In a civil context, Part 32 of the Civil Procedure Rules allows for witness evidence to be given by video link (or by “other means”) and in other legal proceedings (e.g. interim applications, case management conferences and pre-trial previews) at the discretion of the court by application and only in limited circumstances. Similarly, Practice Direction 23A allows for hearings of “no more than one hour” to be held via telephone.

This means that, in theory, the Gibraltar Court Service should be well equipped to conduct at least part of its litigation by way of remote access, on a best-case scenario, in order to promote the social distancing policies imposed by Her Majesty’s Government of Gibraltar and at worst, whilst key players within our Court Service are in the quarantine phase at the height of the pandemic.

However, in practice, the mechanisms available, particularly in a civil context are rarely used. This is primarily due to the limited technological infrastructure available in the Gibraltar courts, given our small jurisdiction, when compared to that of England & Wales; the jurisdiction with which the Civil Procedure Rules were drafted in mind of. Even then, it is one thing to have necessary technology in place to deal with hearings remotely on an ad hoc basis, and entirely another to expect the technology available to be put under the tremendous pressure required to conduct all litigation by these means. In light of this, it is questionable whether a similar closure of the Ministry of Justice’s HM Courts & Tribunal Service in England & Wales might follow, only allowing for limited hearings to take place.

With that in mind, what do the contingency measures put in place by the Chief Justice mean in practice?

The measures have been drafted into emergency legislation, specifically, the Supreme Court (Covid 19 Contingency) Rules 2020 and Magistrates’ Court (Covid 19 Contingency) Rules 2020. The rules came into operation on 17th March 2020 for a period of 30 days unless increased or reduced by further notice in the Gazette, or other suitable public notice.

In summary, actions will be affected as follows:

Supreme Court (whether criminal or civil)

  • Save for limited purposes the Registry shall be closed to the public
  • Civil actions are stayed[1]
  • All hearings are vacated
  • Bail is extended in the defendant’s absence and a moratorium granted for payment of fines and compensation
  • Hearings may be conducted by telephone
  • Applications may be filed by email at – this email address is to be used for urgent matters on where limitation issues arise
  • The court will continue to sit to deal with defendants on remand

Magistrates’ Court

  • Save for limited purposes, the public counter shall be closed to the public
  • All hearings are vacated
  • Bail is extended in the defendant’s absence and a moratorium granted for payment of fines and compensation
  • Hearings may be conducted by telephone
  • The court will continue to sit to deal with:
    • First appearances
    • Remands
    • Urgent matters

Special arrangements are also being put in place for the collection and payment of family maintenance ordered to be paid through the court. Urgent applications for grant of probate should be directed to

It is worth nothing that rules covering the Court of Appeal have not been published. However, this is under continuous review by the Chief Justice and the President of the Court of Appeal.
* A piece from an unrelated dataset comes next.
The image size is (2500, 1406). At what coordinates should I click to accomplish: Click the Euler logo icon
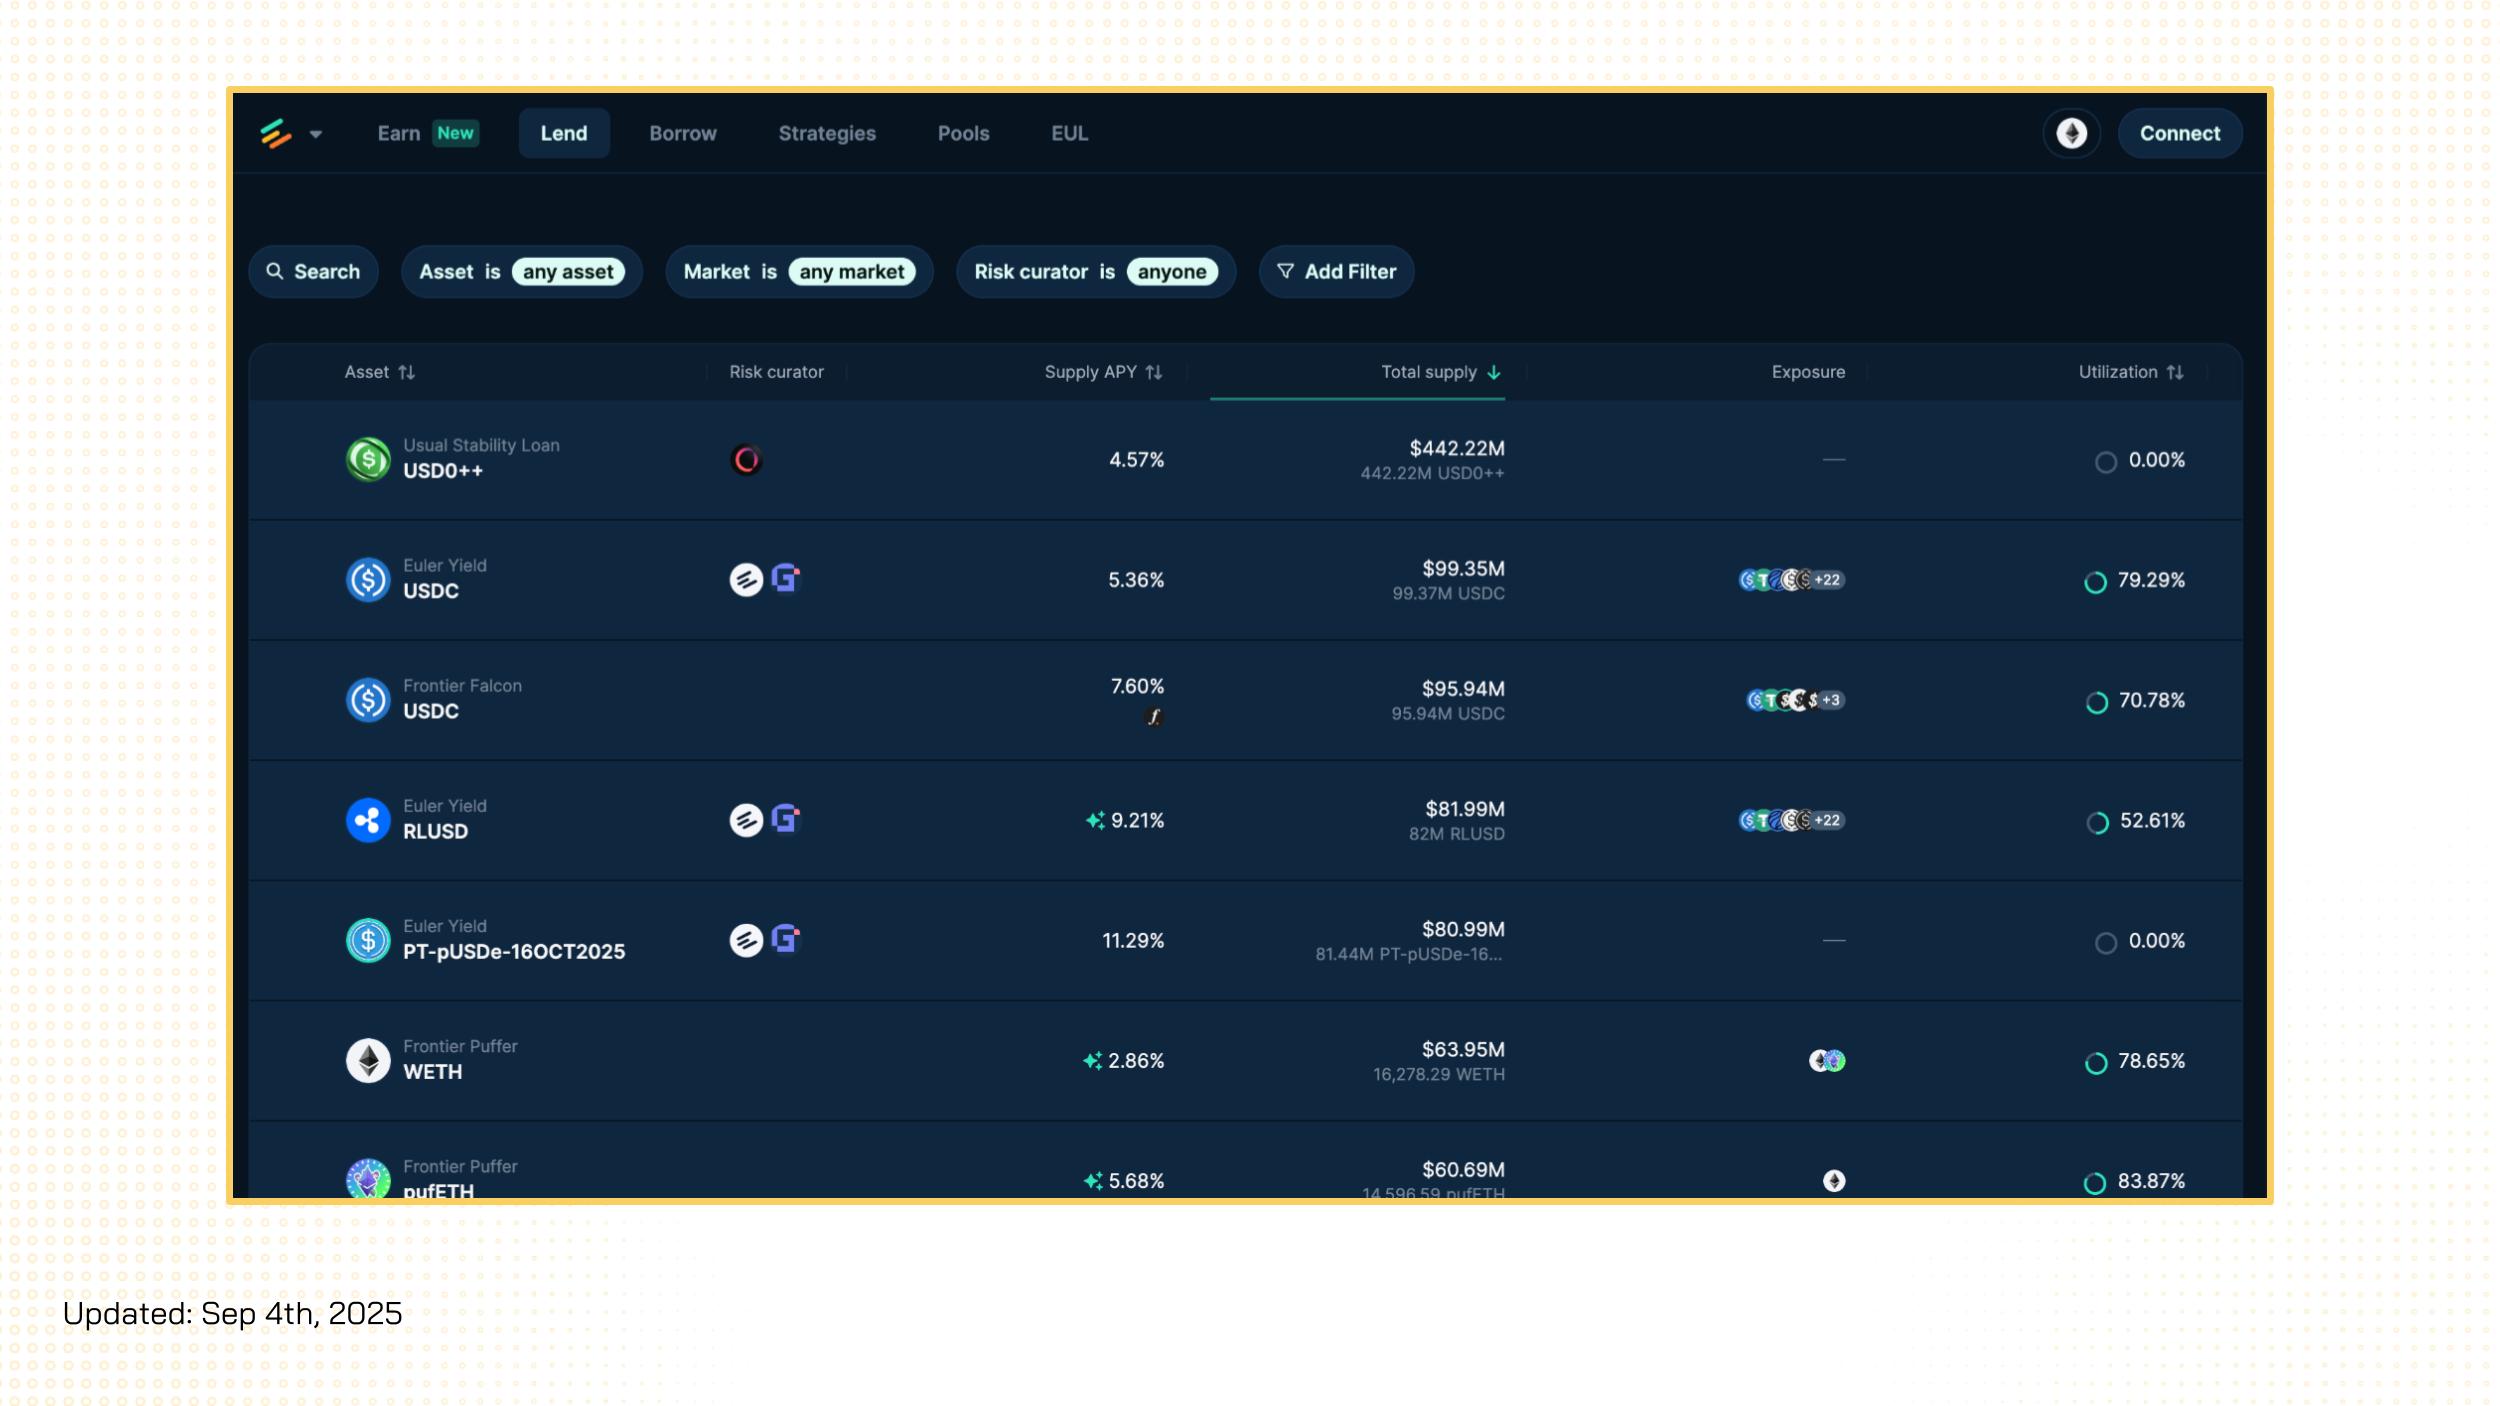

The courts are expected to re-open on 17 April 2020, unless the rules are extended or removed prior to that date. Until then, we will continue to keep our clients updated as we forge ahead in such unprecedented times.
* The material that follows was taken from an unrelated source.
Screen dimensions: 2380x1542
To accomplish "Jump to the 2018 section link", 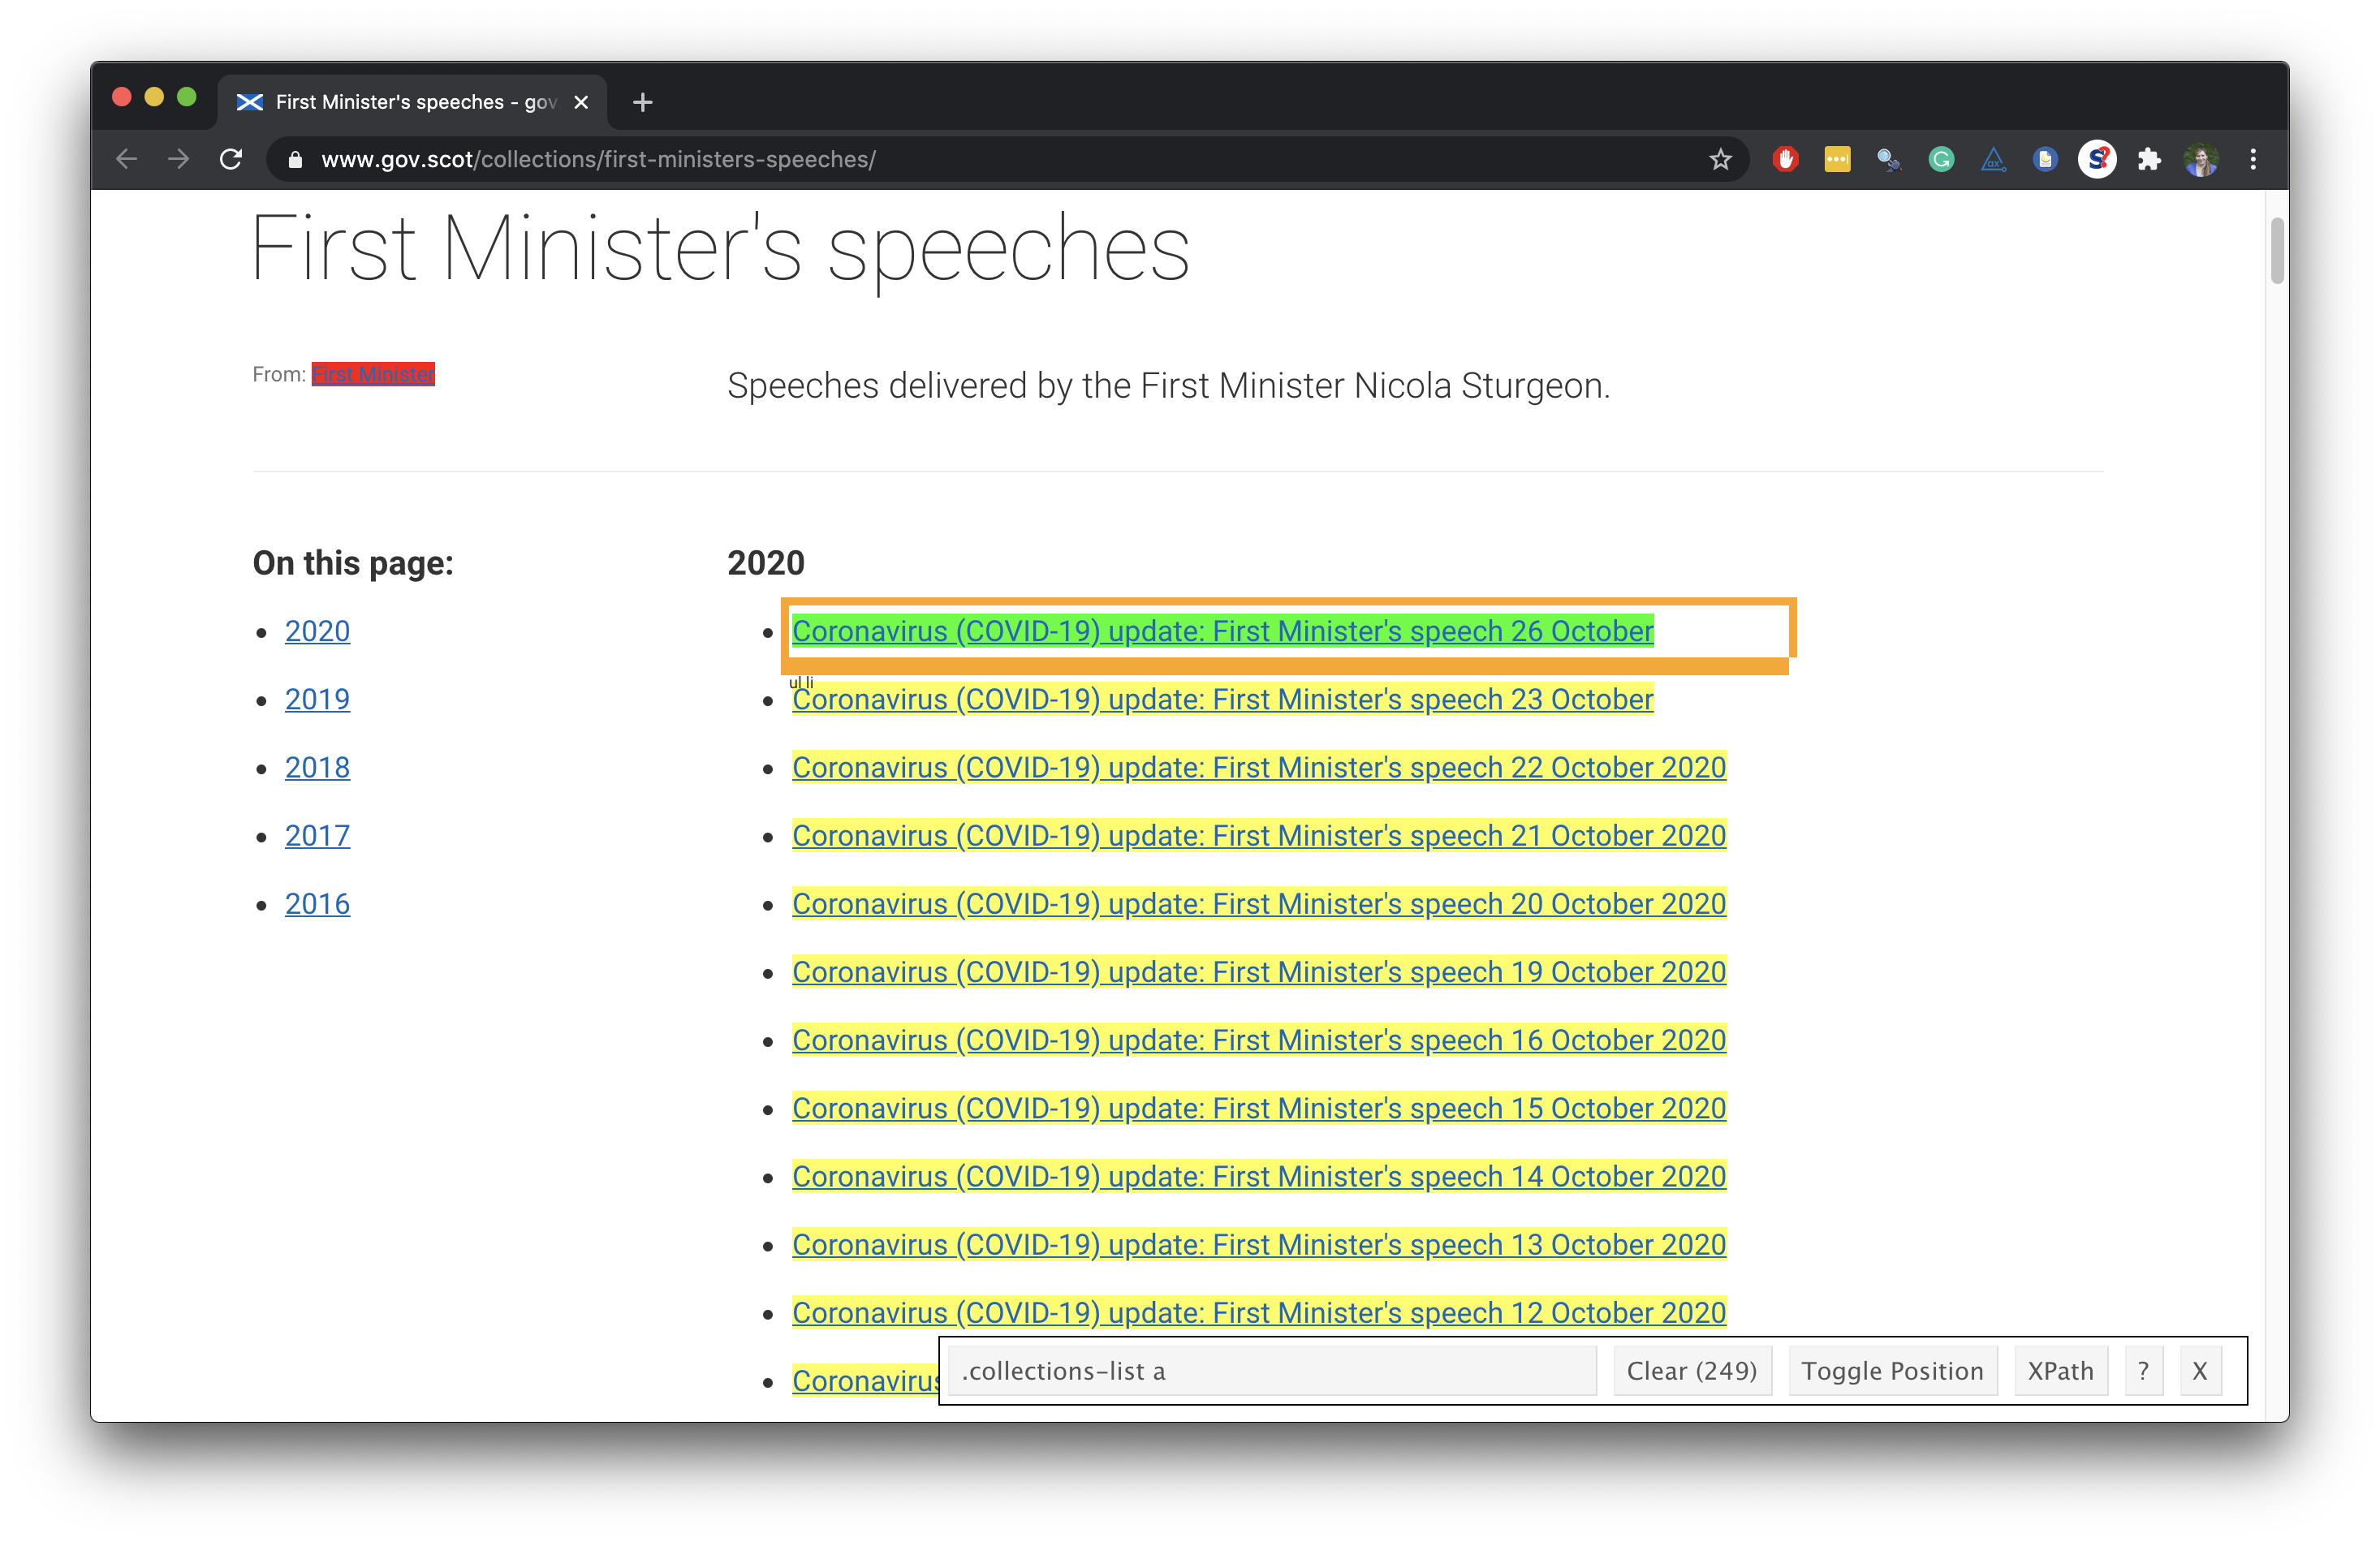I will pyautogui.click(x=317, y=767).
If you would like any more information on the reforms, please contact Danielle Victor on

[1] The making of a stay imposes a halt, not only upon proceedings, but also upon the expiration of any time limit in those proceedings which had not expired when the stay was imposed. An order staying proceedings applies to every step otherwise required by the CPR, including the obligation to serve a claim form issued before the stay was imposed. When the stay is lifted, or the stay expires, the position as between the parties is the same as it was at the moment that the stay was imposed. The parties (and the court) pick up where they left off at the time of the imposition of the stay (Grant v Dawn Meats UK [2018] EWCA Civ 2212).